I’ll start with the income side of the equation. There are only three methods you can use to increase your income — they are: by putting your prices up (risky); by increasing your customer numbers (gaining new customers or increasing repeat trade); or by increasing your customer average sale (selling and merchandising). You will probably have to review both your recruitment and your staff training to make the most of these opportunities, and in doing so you may bump your labour costs up for a short time and can make a poor profit even worse in the short term.

The logical place to start managing your costs is by beginning with your labour costs because these are often the largest and most volatile cost you have to deal with. Your wage percentage will depend on the type of business and the systems of service and food production you use. To give you a guide, for a pub we would look for a wage percentage between 19–26% of total income; for a cafe or bistro 25–30%; for a restaurant 30–35%. The higher you go up-market the higher your labour costs become. Hands up those who want to run a fine dining restaurant.

It’s not unusual for us to see labour costs in excess of 40% of total income. So far 63% is my all time record in an established business. The way I view it, these businesses are running a charity for their staff and for the customers. No matter how you look at it the mathematics remain the same — for every percent your labour goes above 35% you take one percent off your bottom line profit, and it doesn’t stop when your profit reaches zero — I’ve seen quite a few hospitality businesses that have allowed their costs to blow-out to the point where they require massive injections of cash to keep them running.

If your labour costs are too high, your natural reaction may be to get out your red pen and slash your rosters. Be careful — there are seven different ways to correct high labour percentages and the problem may not lie with the number of staff you have rostered on a shift. Your seven options are: by increasing pricing; increasing sales; simplifying service and production systems; reducing rostered staff levels; increasing staff productivity; reducing average rate of pay; reducing staff turnover and reducing absenteeism.

Your food and beverage costs are also the result of the management of a number of different issues, and not just the result of your wastage or portion sizes. I’d expect food and beverage costs to be about 25% in a cafe or down market bistro; 33% in a restaurant and 50% in a pub. Pubs generally have lower prices and rely on low labour costs and high turnover to produce a profit. Fine dining restaurants are particularly prone to high F&B costs if they are not selective about their purchasing and very strict in their production systems.

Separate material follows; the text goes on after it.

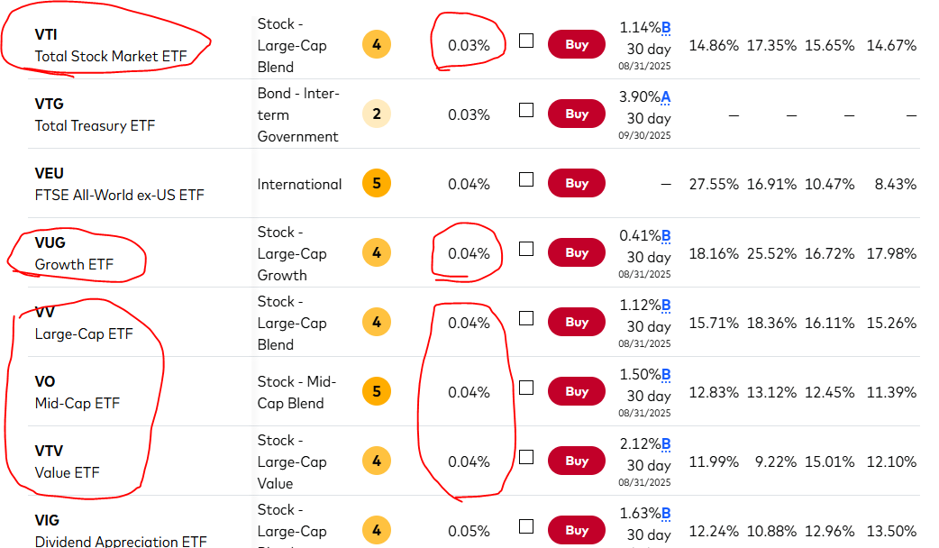Select the checkbox for Mid-Cap ETF VO
This screenshot has height=548, width=939.
526,388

The way we tackle a food or beverage cost problem is to follow the flow of product from the time of negotiation with the supplier, through to delivery, storage, preparation, cooking or dispensing, portioning and pricing. I’m not one of those people who advocate having ‘loss leaders’ on your menus or beverage lists. We get the argument that ‘we have to have our old favourites on the menu’ quite often. I’m not impressed by this argument.

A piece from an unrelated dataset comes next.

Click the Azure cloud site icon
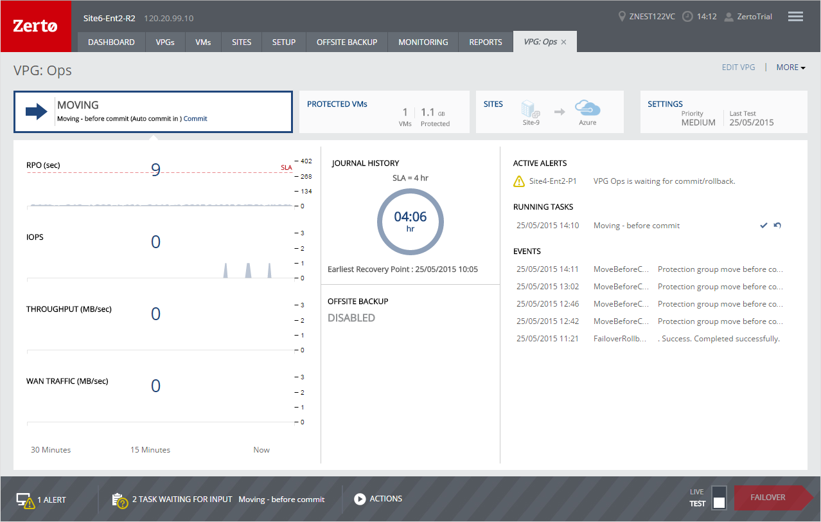 pos(587,107)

Everything you sell should deliver an appropriate margin. If you sell one dish or drink at a loss, you have to sell another one just to get back to square one. Do this too often and you expend a lot of time and energy for no profit and high food costs.

Aside from wages and F&B costs, I expect good managers to control the other costs in their businesses as well. Everything from the cost of energy to the cost of flowers can be reviewed and reduced by you or your staff if they simply take the time to do so. It’s normally easy to find a few percent among these costs. This may not sound much, but if your business is turning over $2,000,000 per year, 2% amounts to $40,000 — and that’s enough for a new car or a very indulgent holiday.

The possession of effective cost control skills is one of the capabilities we expect from managers who ask us for top salaries. These people usually pay for themselves many times over.